A similar study which compared methods, including root auger, simplified and full Voronoi trenches, performed on a dicotyledonous tree (eucalypt) in a Congolese forest plantation, led to contrasted results (Levillain et al. 2011). Eucalypt fine roots were homogeneously distributed within the plantation and therefore were most efficiently sampled using the auger method, whereas the full Voronoi trench method was recommended to sample the coarse and medium roots, which were distributed heterogeneously.

Conclusion

Total root biomass of 2-year-old oil-palm was estimated at 0.84 ± 0.03 Mg ha−1 whereas that of 16-year-old palms was estimated at 22.23 ± 0.81 Mg ha−1. The simplified Voronoi method was the most efficient method to estimate root biomass, especially at 2-year old. The comparison of this method with the reference method revealed a higher (+4.7%) estimation of root biomass in a 2-year-old plantation and lower (−17.2%) estimation in a 16-year-old oil palm plantation. Our first hypothesis was not validated: the auger method did not enable efficient sampling of the primary roots and produced a twice 2 lower (−53.1%) estimation of total root biomass stock of 16-year-old oil palms and even a − 23.3% lower estimation of 2-year-old palms. In particular, the root auger method did not show differences in fine root biomass between the windrow and the footpath in adult plantations whereas these differences exist (more than 30% more root biomass under the windrow at the adult stage compared to under the footpath). On the other hand, although with serious drawbacks in accuracy, the auger method was the fastest.

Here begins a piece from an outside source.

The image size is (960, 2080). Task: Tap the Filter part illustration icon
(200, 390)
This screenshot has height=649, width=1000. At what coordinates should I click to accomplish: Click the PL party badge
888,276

Our study suggests that, compared to the reference method, the simplified Voronoi trench method, with a reduced volume of 2.72 m3 (compared to 5.85 m3 with the full Voronoi trench method), required 2 and 3 times fewer person day−1 to sort out and process root samples, and with a reliable accuracy of +4.7% and − 17.2% of errors, and is therefore the most efficient method to assess the root biomass of 2- and 16-year-old oil-palm plantations, respectively. This method is highly recommended to estimate the root biomass of oil palm trees with respect to soil depth, distance from the tree, and including the roots located directly under the tree, thereby validating our second hypothesis, and accounting for soil heterogeneity in commercial plantations and as expected, all monocot trees in such standard planting design.